Babası oğlunun balığı çekişini hayranlıkla izledi.
Çocuk sonunda yorgun düşen balığı sudan çıkardı.
O güne kadar gördüğü en büyük balıktı, bir levrek; ama av yasağının
kalkmasına sadece saatler kalmıştı.
Baba oğul güzelim balığa baktılar, pulları ay
ışığında ışıl ışıl parlıyordu. Babası bir kibrit yakıp saatine
baktı. Saat on olmuştu. Av yasağının bitmesine daha iki saat vardı.
Önce balığa, sonra oğluna baktı.
"Suya geri bırakman gerekiyor, oğlum," dedi.
"Baba!" diye itiraz etti çocuk ağlamaklı bir sesle.
"Başka balıklar da var," dedi babası.
"Ama hiçbiri bunun kadar büyük değil!" dedi çocuk.
Göle şöyle bir göz attı. Gölde hiçbir balıkçı
teknesi yoktu. Babasının yüzüne baktı bu kez. Kendilerini hiç
kimsenin görmemiş olmasına, kimsenin ne balığı yakaladıklarını
bilmesinin olanaksız olmasına karşın, babasının sesinden bu konuda
hiçbir ödün vermeyeceğini anlamıştı.
Oltanın ucunu balığın ağzından çekti ve balığı gölün
karanlık sularına bıraktı. Balık suya düşer düşmez, şöyle bir
çırpındı ve gözden kayboldu.
Çocuk bir daha bu kadar büyük bir balık
tutamayacağından emindi.
Bu olay bundan tam otuz dört yıl önce oldu. Bugün o
çocuk New York City'nin ünlü mimarlarındandır. Babasının küçük evi
hâlâ o adadadır. Oğlunu ve kızlarını hâlâ o adadaki küçük eve balık
tutmaya götürür. Çocuk
haklıydı. Bir daha o kadar büyük bir balık tutamadı. Fakat değerler
konusunda bir ikilem yaşadığı zaman hep o balığı gözünün önüne
getirir. Babasından
öğrendiği gibi değerler doğru ile yanlışın ne olduğu konusunda çok
basit bir konudur. Güç olan yalnızca değerlerin uygulanabilmesidir.

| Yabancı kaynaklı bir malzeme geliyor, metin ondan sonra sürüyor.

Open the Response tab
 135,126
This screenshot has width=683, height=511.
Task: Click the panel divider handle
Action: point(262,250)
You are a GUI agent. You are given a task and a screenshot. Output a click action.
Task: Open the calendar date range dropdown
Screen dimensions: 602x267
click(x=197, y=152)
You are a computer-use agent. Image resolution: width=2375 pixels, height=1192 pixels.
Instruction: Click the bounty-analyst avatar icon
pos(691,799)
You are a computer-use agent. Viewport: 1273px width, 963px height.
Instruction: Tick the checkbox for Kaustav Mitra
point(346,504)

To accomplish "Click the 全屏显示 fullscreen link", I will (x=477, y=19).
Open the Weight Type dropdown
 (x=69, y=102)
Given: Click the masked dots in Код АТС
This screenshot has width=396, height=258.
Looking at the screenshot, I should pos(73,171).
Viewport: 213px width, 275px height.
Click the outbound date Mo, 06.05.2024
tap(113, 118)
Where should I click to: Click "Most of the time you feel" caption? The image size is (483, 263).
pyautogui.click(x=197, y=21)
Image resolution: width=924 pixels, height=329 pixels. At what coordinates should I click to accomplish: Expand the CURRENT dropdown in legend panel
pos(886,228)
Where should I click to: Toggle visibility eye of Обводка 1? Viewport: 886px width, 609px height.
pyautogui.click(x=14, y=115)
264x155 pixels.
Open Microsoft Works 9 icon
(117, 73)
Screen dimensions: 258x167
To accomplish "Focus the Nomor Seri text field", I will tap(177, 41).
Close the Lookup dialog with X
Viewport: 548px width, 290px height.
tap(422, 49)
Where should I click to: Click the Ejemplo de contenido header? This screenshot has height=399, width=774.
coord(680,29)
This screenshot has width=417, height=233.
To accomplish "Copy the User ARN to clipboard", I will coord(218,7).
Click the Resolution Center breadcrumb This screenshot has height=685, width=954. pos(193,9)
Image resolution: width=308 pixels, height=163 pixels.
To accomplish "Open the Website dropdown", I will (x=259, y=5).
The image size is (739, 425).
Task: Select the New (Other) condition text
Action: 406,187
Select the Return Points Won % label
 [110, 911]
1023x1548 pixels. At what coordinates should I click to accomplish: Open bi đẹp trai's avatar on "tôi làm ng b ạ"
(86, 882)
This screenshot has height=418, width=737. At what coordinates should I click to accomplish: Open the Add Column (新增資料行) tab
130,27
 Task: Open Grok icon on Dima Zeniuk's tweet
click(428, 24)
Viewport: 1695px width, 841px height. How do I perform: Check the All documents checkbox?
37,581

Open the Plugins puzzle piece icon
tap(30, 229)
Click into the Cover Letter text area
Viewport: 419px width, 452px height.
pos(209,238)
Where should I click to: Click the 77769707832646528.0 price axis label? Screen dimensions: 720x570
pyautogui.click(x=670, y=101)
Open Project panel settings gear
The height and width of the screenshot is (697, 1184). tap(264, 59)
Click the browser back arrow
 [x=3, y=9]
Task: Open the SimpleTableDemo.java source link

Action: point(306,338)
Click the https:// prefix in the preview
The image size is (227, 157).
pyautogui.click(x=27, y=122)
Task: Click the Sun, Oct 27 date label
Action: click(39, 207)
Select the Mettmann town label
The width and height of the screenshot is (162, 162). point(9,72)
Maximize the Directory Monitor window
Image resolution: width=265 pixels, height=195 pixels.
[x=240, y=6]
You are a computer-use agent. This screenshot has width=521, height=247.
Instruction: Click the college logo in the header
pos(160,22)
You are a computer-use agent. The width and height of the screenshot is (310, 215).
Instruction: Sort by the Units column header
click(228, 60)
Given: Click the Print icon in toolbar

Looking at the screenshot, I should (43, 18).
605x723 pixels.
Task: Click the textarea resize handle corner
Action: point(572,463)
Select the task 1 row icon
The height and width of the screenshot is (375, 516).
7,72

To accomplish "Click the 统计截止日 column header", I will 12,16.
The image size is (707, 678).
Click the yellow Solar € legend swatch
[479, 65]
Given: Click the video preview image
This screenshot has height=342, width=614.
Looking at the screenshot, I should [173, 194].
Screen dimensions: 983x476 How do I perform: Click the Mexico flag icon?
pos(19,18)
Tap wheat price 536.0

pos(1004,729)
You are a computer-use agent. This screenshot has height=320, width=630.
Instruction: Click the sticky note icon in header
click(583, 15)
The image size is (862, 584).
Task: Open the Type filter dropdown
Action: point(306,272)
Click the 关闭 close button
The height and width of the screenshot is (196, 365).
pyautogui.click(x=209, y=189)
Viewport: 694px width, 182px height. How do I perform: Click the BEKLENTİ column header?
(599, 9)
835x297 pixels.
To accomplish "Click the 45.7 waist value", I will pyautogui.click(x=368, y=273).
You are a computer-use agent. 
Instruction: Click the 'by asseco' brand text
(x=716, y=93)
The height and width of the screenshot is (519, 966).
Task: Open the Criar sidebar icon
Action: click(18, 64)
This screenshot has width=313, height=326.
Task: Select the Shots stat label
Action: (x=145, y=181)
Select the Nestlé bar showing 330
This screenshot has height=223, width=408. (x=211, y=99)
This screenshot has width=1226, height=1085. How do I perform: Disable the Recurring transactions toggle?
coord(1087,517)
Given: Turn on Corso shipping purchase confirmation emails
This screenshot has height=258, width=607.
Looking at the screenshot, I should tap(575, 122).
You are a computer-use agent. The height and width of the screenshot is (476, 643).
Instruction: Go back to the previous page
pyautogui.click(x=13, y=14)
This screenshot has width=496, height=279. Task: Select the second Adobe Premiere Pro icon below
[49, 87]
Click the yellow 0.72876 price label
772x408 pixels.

Birileri görmediği zaman da doğru olanı
yapabiliyor muyuz? Evet, küçüklüğümüzde bizlere balığı suya geri
bırakmak öğretilseydi, doğru olanı yapabilirdik. Çünkü gerçeğin ve
doğrunun ne olduğunu öğrenmiş olurduk.
Doğru olanı yapma kararı belleklerimizdeki
canlılığını hiçbir zaman yitirmez. Bu anıyı dostlarımıza ve
torunlarımıza göğsümüz kabara kabara anlatırız.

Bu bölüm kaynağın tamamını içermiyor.